Hay una atmósfera extraña en los últimos días de diciembre en todo el istmo. Es como si se mezclaran en una batidora dañada la Navidad, el Año Nuevo y costumbres que hemos ido incorporando en Panamá producto de los distintos arribos de personas de todas partes del mundo: desde la construcción del Ferrocarril (1850-1855), el Canal Francés (1880-1904) y el Canal de Panamá (1904-1914), hasta haber tenido a Estados Unidos de vecino cruzando la calle.
Esto será difícil —o imposible— de ver en otros países.
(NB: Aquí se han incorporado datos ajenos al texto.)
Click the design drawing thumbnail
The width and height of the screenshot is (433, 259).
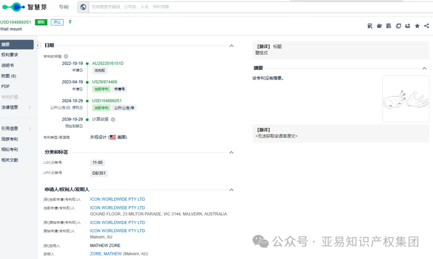[405, 98]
Aquí hay verdadera libertad de religión y de expresión, donde distintas culturas confluyen. Cada cual hace en público y sin restricciones lo que quiere, dejando a quienes miramos una vaga sensación de película de misterio olvidada.
No sería de extrañar añadir una estrella de David a los ornamentos navideños o una menorá que recuerde el origen judío del cristianismo o la fiesta de Hanukah. Igualmente, hay una espera en pausa que pide pintar la casa y hasta retapizar los muebles —si es que no comprar nuevos—, además de utensilios y aparatos domésticos.
El cuerpo sufre compulsiones que le obligan a salir a la calle a gastar los bonos y ahorros de Navidad o el décimo tercer mes: ropa, comida… algún vicio mayor o menor.
Estamos esperanzados en que la suerte cambiará y tendremos abundancia —aunque hay que trabajar cada día para que entre la poca o mucha riqueza que ganamos— y por eso compramos toda clase de lotería, legal o ilegal. Y atraemos por otros medios a la suerte…
La mala onda que llevamos todo el año —por inconformidad, egoísmo, envidia, angurria y querer arroparnos más allá de donde la sábana puede— nos hace ir por las calles donde mercachifles inquietos venden polvos de muchos colores, con olores a sustancias inciertas, comercializados como incienso, que producen mucho humo pero poco beneficio. Entonces vemos sahumerios en muchas casas (y no todas en barrios populares, por cierto).
Comprar un manojito de arroz con una cinta roja y, a veces, una mandarina miniatura —a la que ahora le están añadiendo una mazorca—, pensando que colgar eso tras la puerta o en la ventana de la cocina hará que la despensa y la mesa no estén vacías. Tener un Buda gordo con arroz y maíz a los pies y sobarle la barriga. Poner una cáscara de naranja colgando de una ventana para que no entre la mala vibra (aunque en realidad es un vestigio del antiguo arte de desecar cáscaras de cítricos para usarlas en recetas). ¡Hasta la sábila paga impuesto colgándola de cintas rojas del techo! Cintas rojas muy asiáticas.
Y decidimos sacar mesas a la acera y vender, sin carné ni guantes, cuanta delicia se nos ocurra a vecinos y transeúntes, mezclando patitas de cerdo afeitadas con hojaldres no reposados y salchichas baratas en salsa roja con picante. Crear galletas, dulces de frutas y tamales está en el repertorio. La cosa es hacer algo para atraer ganancias.
Otros comprarán ropa interior de varios colores y correrán con maletas vacías o llenas por los cruces de calles a la medianoche del 31 de diciembre, sin importar cómo esté el semáforo. Lanzarán al aire lámparas de los ancestros con la idea de que llevan nuestros deseos a… ¿el cielo? Sin olvidar quemar estrellitas del tigre o las del chinito de Sal Si Puedes.
La consigna es hacer ruido, hacer humo, tener la mesa llena y la casa limpia porque… ¿Por qué?
Otros optan por ir a costosos restaurantes, hoteles y yates para huir de lo cotidiano y de estas costumbres populares, y empinan muchas copas de licor mirando al horizonte como si… ¿fuera a aparecer alguien con un contrato de éxito?
Eso es ser panameños —o vivir aquí—: estar a la espera en Año Nuevo. Sí: ¡bienvenido 2026, bienvenido!
El año cambiará. ¿Y tú?
El autor es director de la Comisión Nacional de los Símbolos de la Nación y miembro del Club de Leones Virtual en Valores.